LDS Audit

Joseph Smith's Backdated Prophecies w/ Radio Free Mormon | Ep. 1730 | LDS Discussions Ep. 35

Joseph Smith’s claims to prophetic authority rest heavily on the idea that he could foresee events before they happened. Yet when historians examine the timeline of his revelations, the pattern that emerges looks less like prediction and more like retrofitting. The most striking example appears in the Book of Mormon itself, where an ancient prophet seems to describe with uncanny precision the 1828 meeting between Martin Harris and Columbia University professor Charles Anthon. The problem, according to biblical scholars and historians, is that this Joseph Smith backdated prophecy bears all the hallmarks of a text written after the fact.

What Backdating Looks Like in Religious Texts

Biblical scholars have long recognized a literary device called vaticinium ex eventu, or prophecy after the event. The Book of Daniel offers the clearest template. Chapter 11 presents what appears to be sweeping predictions about royal succession from the sixth century BCE through the second century, complete with specific military campaigns and political alliances. The details remain accurate until suddenly, around verse 40, the precision collapses into vague generalities that never materialize. This sudden shift suggests the author was writing during the Maccabean period, recounting history they knew while guessing about a future they did not.

Joseph Smith operated within this same tradition, though he claimed his texts were ancient. In the Mormon Stories Podcast episode examining these issues, Radio Free Mormon and host John Dehlin outline how Smith adapted biblical passages to match his contemporary circumstances.
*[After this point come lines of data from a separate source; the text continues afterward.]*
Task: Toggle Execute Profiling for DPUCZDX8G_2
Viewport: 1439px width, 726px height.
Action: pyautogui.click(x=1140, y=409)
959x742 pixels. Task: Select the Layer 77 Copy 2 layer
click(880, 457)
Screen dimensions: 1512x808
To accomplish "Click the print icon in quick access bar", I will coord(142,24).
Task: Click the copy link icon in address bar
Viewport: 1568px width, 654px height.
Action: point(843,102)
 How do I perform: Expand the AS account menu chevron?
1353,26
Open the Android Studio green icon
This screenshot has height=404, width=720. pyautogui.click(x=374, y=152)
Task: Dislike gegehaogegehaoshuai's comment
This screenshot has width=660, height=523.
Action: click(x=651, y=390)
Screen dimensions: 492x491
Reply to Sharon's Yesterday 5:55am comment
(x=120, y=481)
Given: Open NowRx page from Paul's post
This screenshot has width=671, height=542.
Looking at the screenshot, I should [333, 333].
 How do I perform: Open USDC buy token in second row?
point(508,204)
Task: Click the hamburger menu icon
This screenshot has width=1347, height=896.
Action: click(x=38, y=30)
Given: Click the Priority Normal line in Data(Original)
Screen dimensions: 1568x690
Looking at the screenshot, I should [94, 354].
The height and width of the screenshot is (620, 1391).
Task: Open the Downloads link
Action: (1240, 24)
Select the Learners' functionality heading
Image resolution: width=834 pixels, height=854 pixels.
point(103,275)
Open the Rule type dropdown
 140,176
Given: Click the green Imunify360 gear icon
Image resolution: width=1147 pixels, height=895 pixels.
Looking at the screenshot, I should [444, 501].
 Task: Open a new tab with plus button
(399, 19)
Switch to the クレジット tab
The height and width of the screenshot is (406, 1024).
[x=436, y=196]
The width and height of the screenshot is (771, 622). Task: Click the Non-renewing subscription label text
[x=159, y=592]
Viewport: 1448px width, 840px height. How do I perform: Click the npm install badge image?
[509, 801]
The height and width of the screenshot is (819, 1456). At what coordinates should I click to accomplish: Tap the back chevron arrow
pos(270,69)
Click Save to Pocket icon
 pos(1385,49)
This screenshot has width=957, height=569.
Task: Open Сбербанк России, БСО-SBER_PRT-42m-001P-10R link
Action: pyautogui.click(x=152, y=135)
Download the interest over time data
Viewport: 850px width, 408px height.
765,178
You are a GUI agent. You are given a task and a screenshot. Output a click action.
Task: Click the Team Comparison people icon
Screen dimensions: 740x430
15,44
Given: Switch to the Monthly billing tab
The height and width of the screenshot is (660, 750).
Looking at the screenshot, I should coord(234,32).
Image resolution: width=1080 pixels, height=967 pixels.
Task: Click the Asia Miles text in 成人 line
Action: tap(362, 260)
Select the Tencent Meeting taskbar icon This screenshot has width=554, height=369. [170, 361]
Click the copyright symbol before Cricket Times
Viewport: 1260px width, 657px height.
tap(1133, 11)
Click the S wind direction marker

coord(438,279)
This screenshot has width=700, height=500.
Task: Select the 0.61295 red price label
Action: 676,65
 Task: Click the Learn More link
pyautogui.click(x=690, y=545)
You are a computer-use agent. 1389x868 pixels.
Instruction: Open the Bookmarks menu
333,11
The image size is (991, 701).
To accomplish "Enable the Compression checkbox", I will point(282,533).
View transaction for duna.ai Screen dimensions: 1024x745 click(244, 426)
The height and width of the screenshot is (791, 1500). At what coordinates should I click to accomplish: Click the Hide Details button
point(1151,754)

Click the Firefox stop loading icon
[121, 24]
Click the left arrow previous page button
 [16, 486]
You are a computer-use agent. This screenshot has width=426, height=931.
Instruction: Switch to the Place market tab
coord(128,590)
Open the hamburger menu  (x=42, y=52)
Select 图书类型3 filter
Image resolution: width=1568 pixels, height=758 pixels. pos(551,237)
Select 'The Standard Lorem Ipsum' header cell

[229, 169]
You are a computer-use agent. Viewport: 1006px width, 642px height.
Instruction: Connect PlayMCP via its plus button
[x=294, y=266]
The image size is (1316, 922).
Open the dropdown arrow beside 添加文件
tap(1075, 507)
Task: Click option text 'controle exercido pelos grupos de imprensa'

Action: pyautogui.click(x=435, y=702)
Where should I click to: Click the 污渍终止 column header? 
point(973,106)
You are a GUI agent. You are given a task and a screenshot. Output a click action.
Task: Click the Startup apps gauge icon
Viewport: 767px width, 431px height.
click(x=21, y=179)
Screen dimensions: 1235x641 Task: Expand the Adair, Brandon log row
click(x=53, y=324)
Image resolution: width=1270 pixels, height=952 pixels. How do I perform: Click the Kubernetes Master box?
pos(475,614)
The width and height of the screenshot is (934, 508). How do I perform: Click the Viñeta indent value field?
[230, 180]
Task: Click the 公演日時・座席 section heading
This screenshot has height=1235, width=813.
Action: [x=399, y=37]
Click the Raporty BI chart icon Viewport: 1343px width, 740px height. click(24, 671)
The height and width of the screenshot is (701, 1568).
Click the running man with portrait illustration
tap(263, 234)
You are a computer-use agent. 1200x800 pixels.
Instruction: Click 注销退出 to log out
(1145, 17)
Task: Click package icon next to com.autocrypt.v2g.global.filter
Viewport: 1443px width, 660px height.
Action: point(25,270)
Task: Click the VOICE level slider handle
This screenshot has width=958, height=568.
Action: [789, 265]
The Anthon Visit and Isaiah 29

The centerpiece of Smith’s backdated prophecy involves Isaiah 29, which speaks of a "sealed book" that learned men cannot read but which an unlearned man will deliver. Smith embedded an expanded version of this passage into 2 Nephi 27, adding specific details about the book being delivered to a learned man who would declare he cannot read it because it is sealed, followed by the book being delivered to one who is not learned.